# New Blue Marble Tiger



## bettaforu (Sep 6, 2009)

I had this blue hybrid tiger baby show up in my tank a while back and put
it in the marina box, but it escaped into the main tank and I lost track of it.

Today after I dumped the Crystal white bee babies into the main tank to grow
up in there, I noticed a fight going on with a black Tibee juvie and another juvie...turns out it was this tiger juvie.

here's a couple of pics of it and its BLUE MARBLE!

I think its a cross between my Royal Blue x OEBT. Looks like the orginal Black Tigers when they first came out, but this one is Blue with orange eyes 


























Cool or what!


----------



## hoody123 (Oct 24, 2012)

Very cool! How many shrimp tanks do you actually have?


----------



## bettaforu (Sep 6, 2009)

3 separate 10 gallon tanks with shrimps.

One is all Blue shrimps, Blue Dreams, Blue Rilis, Blue Wizards, Carbon Blue Rilis, Splotched carbons.

One is Fancy Red TaiTibees and Pinto head Black and whites.

One is Crystal White Bees, Royal Blue Tigers, OEBTS, and Blue Bolts.

I have 2 crayfish tanks...one is CPO and the other is Blue Diminitus.

Cutting down to just two soon. Going to concentrate on hybrid tigers.


----------



## shrimp76 (Nov 24, 2014)

do the blues not cross and loose the original colouring? like the rili pattern? I thought it was not good to cross neos


----------



## kevinli1021 (Sep 9, 2010)

Oh goodness. That is so beautiful....


----------



## bettaforu (Sep 6, 2009)

Its not a Neo, its a Caridina Tiger.

Royal Blue Tigers originate from Black Tigers same as Orange Eye Blue Tigers did. They were selectively bred to increase the black stripes to cover all the clear areas. Because Black carries a Blue gene, the blue color eventually came through and that's how both of these colorations came about.

Then they increased the blue coverage in the Orange Eyed Blue Tigers to produce the Royal Blues which don't have any stripes.

This baby is a cross between the Royal Blue Tiger and the Orange Eyed Blue Tiger, but its showing the wild markings of the 1st Black Tiger which looked
like a swiss cheese pattern. So actually what has happened is the original wild Tiger markings have come through, but instead of being black they are
blue, sort of a reverse order of the original.

Here is a picture of what a black tiger orange eyed in Germany looks like
this juvie I have is the same look but mine is Blue not Black...so its a throwback to the wild look but its got the blue coloring not black.

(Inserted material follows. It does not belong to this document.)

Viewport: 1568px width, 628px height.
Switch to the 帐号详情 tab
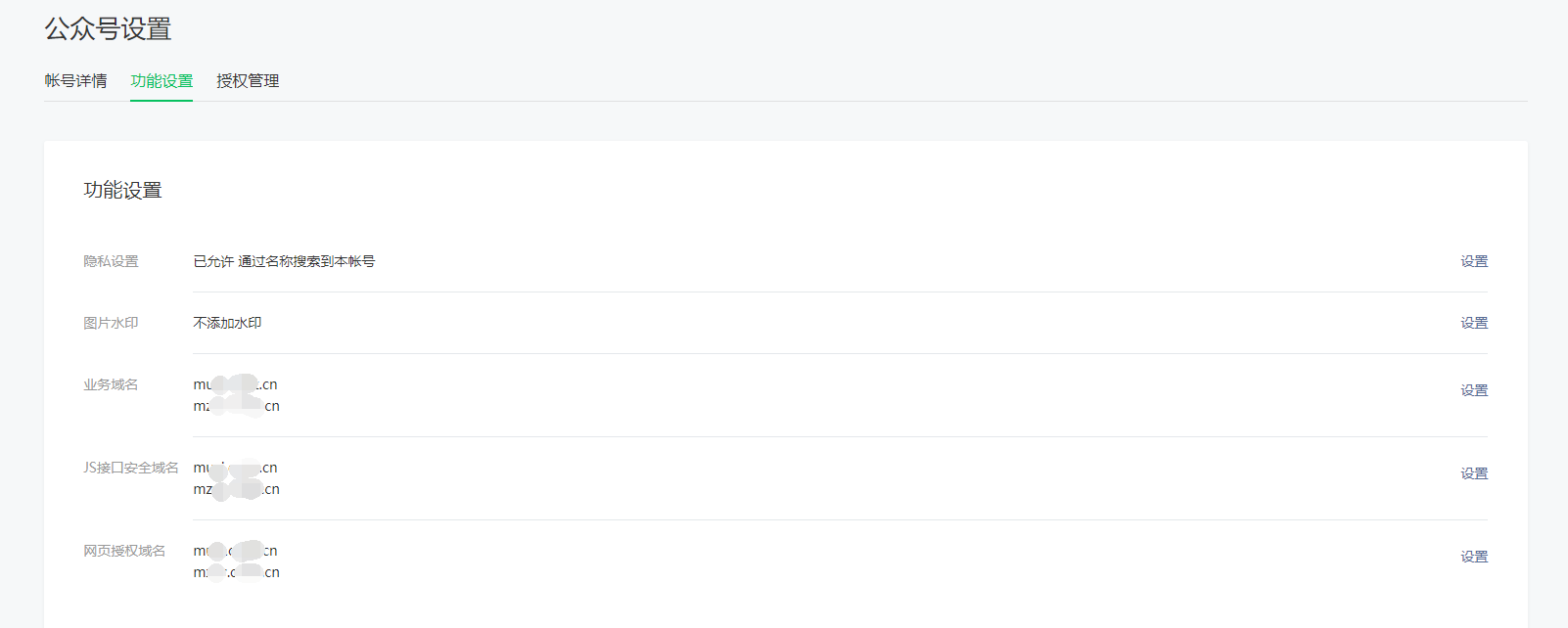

http://www.rendo-shrimp.de/epages/62701010.sf/en_GB/?ObjectPath=/Shops/62701010/Products/"1RS 049"


----------



## shrimp76 (Nov 24, 2014)

bettaforu said:


> Its not a Neo, its a Caridina Tiger.
> 
> Royal Blue Tigers originate from Black Tigers same as Orange Eye Blue Tigers did. They were selectively bred to increase the black stripes to cover all the clear areas. Because Black carries a Blue gene, the blue color eventually came through and that's how both of these colorations came about.
> 
> ...


I was talking about you 10g blue tank with Blue shrimps, Blue Dreams, Blue Rilis, Blue Wizards, Carbon Blue Rilis, Splotched carbons. are they not all neos?


----------



## bettaforu (Sep 6, 2009)

Ah I see, yes they are all mixed blues. I love blue shrimps, and as they are
not going to be for sale I didn't care if they were mixed or not. My Daughter
is actually getting them soon, as I am going to devote my 2 tanks to just
my fancy tigers and crystal whites.

As to your question, in some cases they might revert back to the wild coloration and patterns. However some of these new blues are soooo many
generations of blue that the color is stable and the offspring stay the same.

You might get the occasional splotch or rilis but most would be blue of some
variation. All depends on what you want to do or have in your tanks.


----------



## flanneryc (Jul 25, 2009)

Very cool!!!


Sent from my iPhone using Tapatalk


----------



## raym (Aug 18, 2014)

Very cool colouring!


----------